The PACKED format takes in NULL separated data and is useful when the data is generated by a machine. In case, data is hand generated one can use the VALUES template. With this tag, each row of values to be inserted is separated from the next row of values using the ';' symbol. DAI takes these values and plugs them into insert statements and executes them.
Sappend -i 'dlib1&SHADOW=<TEMPLATETYPE>VALUES</TEMPLATETYPE> insert into AA' 300,400,300,'eaa','ebb'; 300,200,300,'eaa','ebb'; 400,400,300,'eaa','ebb';
Note that each value can be in separate lines as long as each value is separated by a ',' and each row separated by a ';'. Multi table inserts are also possible (as in previous example) with the VALUES type.
(c) Insertion of Data in Built-In Template formats This method allows the user to insert data that exist in any of the built-in formats supported by DAI.
Sappend xmlrelfile 'dlib1&SHADOW= <TEMPLATETYPE>XMLREL</TEMPLATETYPE> insert into AA'
Scat '/home/sekar.sdsc/dlib1&SHADOW= <TEMPLATETYPE>XMLREL</TEMPLATETYPE>select distinct * from AA'
| Sappend -i 'dlib1&SHADOW=<TEMPLATETYPE>XMLREL</TEMPLATETYPE>insert into AA'
The same techniques will work for other built-in templates also, Multi table inserts are also allowed in this method.
Sappend htmlnestFile "dlib1&SHADOW=<TEMPLATETYPE>HTMLNEST</TEMPLATETYPE> MULTIINSERT insert into CC1 values (***0:,***1:,***2:); insert into CC2 values (***0:,'***3:','***4:');"
Note that the DAI automatically recovers all the values even when the data is in the nested relational formats.
(d) Insertion of Data in User-Defined Template formats
This method allows the user to insert data that was created/output using a user-defined template. Note that for performing the ingestion, the template should have ingestion rules as part of the template. Additional information on these rules are given in the TLANG.primer file.
Sappend templfile 'dlib1&SHADOW= <TEMPLATETYPE>TEMPLATE /styles/userInfoForm1.html</TEMPLATETYPE> <TEMPLATEPARAM> alpha = 24 , beta = 34 </TEMPLATEPARAM> insert into BB'
Note that two parameters alpha and beta are being used by the template routine when calculating the data to be stored. Multiple table inserts are also possible with user-defined templates.

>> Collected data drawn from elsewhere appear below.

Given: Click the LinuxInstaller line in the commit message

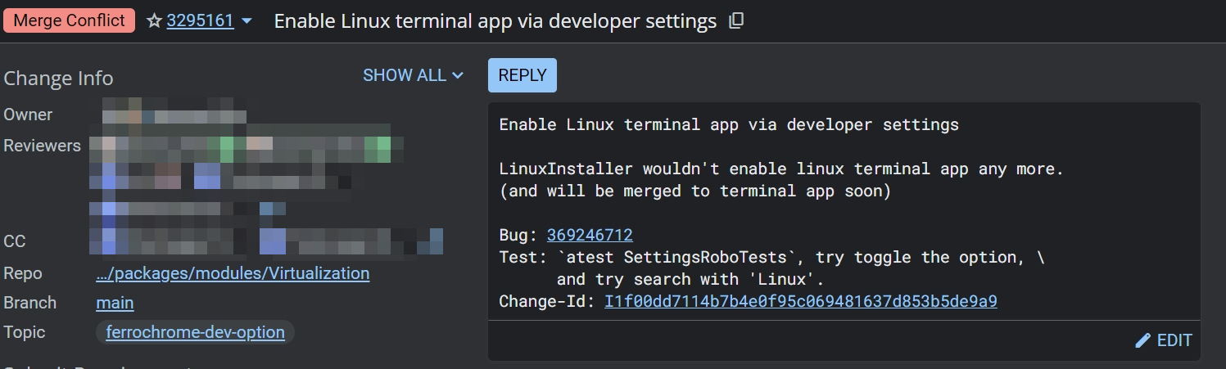Looking at the screenshot, I should click(x=780, y=169).
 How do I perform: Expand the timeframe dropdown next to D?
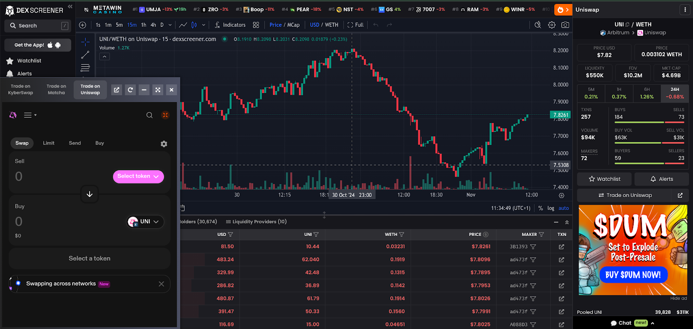[170, 25]
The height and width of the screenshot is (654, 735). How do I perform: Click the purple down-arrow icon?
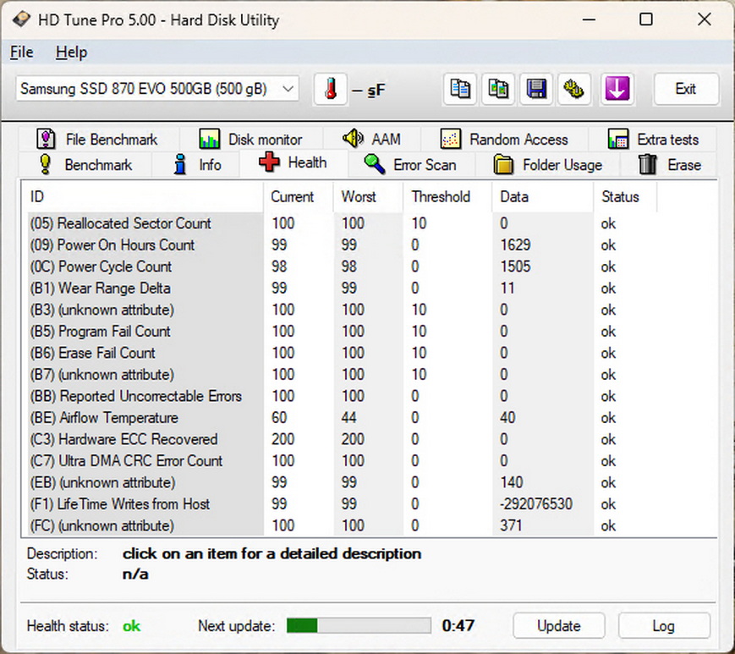[x=617, y=89]
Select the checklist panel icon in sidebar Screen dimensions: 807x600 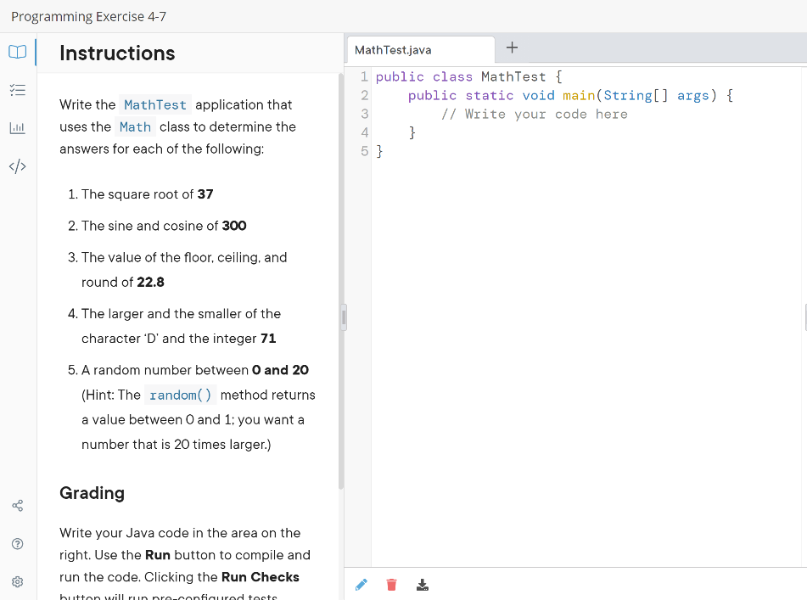(x=17, y=90)
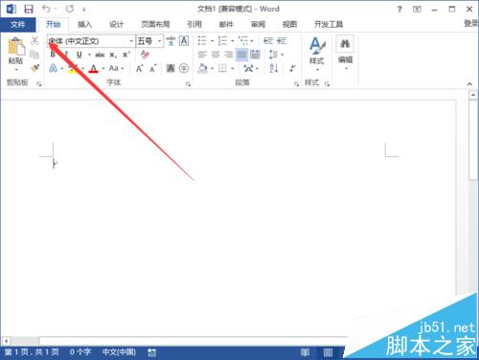Click the Format Painter brush icon

tap(34, 68)
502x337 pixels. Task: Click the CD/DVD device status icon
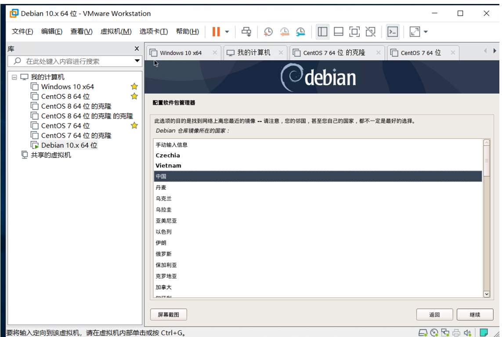click(434, 333)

Sappend templfile2 "dlib1&SHADOW=<TEMPLATETYPE>TEMPLATE /styles/userInfoForm1.html</TEMPLATETYPE><TEMPLATEPARAM>alpha = 2, beta = 34 </TEMPLATEPARAM> MULTIINSERT insert into B1 values (***RSRC_ID:,'***RSRC_NAME:'); insert into B2 values (***RSRC_ID:,'***RSRC_TYP_NAME:')"
Since in a template, the order in which the values are placed in the template may differ from the order of target fields in the tables, user-defined variable-values, such as ***RSRC_ID: are used. More details of how the user-defined variable-values are gathered from the data using the template can be found in the TLANG.primer file.

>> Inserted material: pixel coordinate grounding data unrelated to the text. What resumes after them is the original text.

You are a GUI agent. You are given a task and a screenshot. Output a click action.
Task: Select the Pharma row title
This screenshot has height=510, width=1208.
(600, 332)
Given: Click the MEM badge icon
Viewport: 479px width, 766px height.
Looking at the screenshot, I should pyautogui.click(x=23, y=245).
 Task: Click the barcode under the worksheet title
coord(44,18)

4. Performing other database functions:
The DAI provides a way for performing other database functions. But this requires the user to give the exact statements needed by the native database being accessed. Note that in most cases if many such statements are issued during a single access, all of them will be performed in order but in a bunch (i.e., even if typed in, they probably will be executed only when a ^-D is pressed). Hence one looses interactivity as seen from a SQL query client. Because of this we recommend that users do not use this for executing ad hoc data definition functions through this API. But if there is a script that has been tested, this may be a good vehicle to execute them.
Sappend -i "dlib1&SHADOW=" create table D1 (AA char(25), BB int); insert into D1 values('aaa',25);
Sappend execFile "dlib1&SHADOW="
Note that the SHADOW variable is given an empty string. Do not use "dlib1&SHADOW=" as this will be taken as a null quoted string and will result in an error. Note also that even though we are creating a new table, we still use the Sappend command and not the Sput command.